→ **AIM OF THE TASK**
An exact transcription is needed of the lines below from the one with "Open the three-dot post options menu" through the one with "Screen dimensions: 290x162", with no other lines and no pictures.

→ **RECORDS TO PROCESS**
▽
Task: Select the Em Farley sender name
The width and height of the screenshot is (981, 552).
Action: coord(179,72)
△
▽
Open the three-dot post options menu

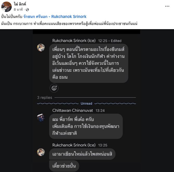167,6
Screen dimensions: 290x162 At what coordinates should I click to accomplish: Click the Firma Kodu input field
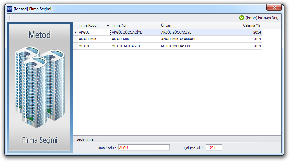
△
▽
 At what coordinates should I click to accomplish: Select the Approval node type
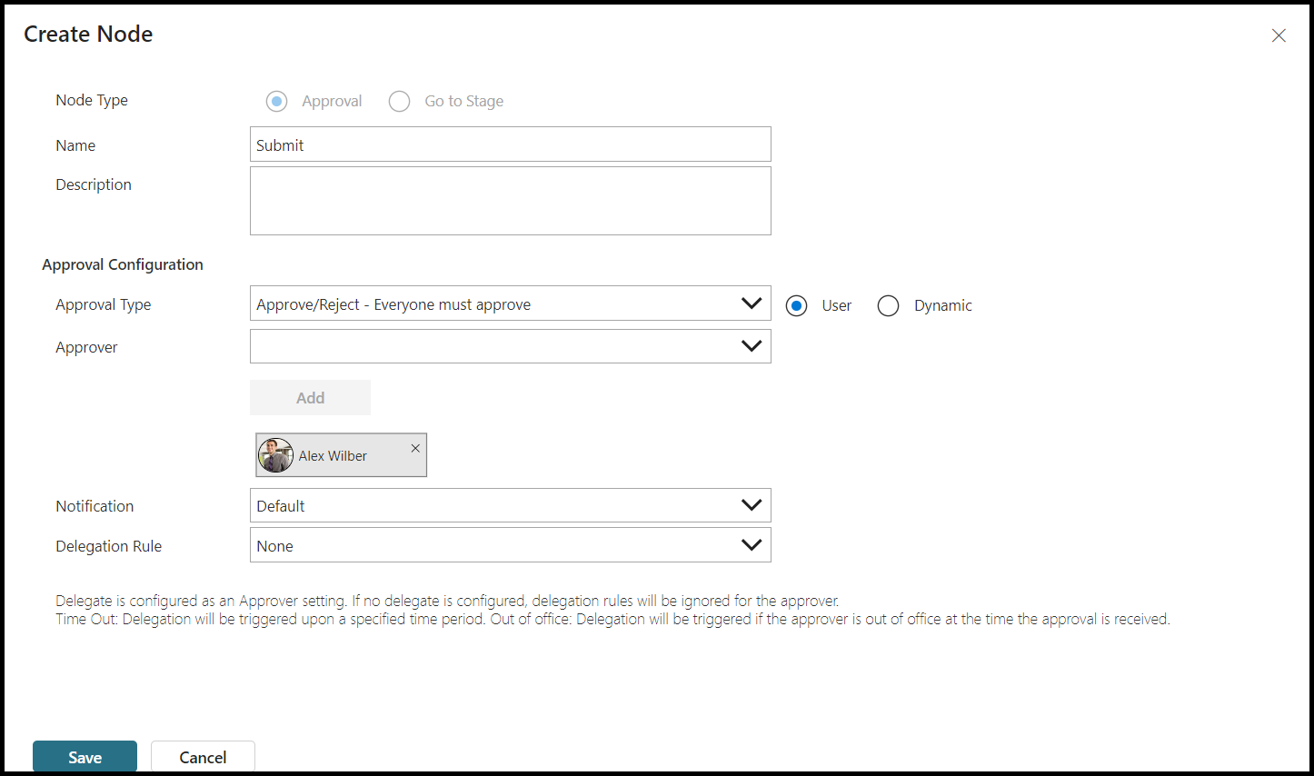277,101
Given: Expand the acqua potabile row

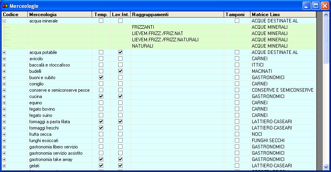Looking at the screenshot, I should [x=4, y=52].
△
→ **RESPONSE AREA**
Open the three-dot post options menu

167,6
Screen dimensions: 290x162 At what coordinates should I click to accomplish: Click the Firma Kodu input field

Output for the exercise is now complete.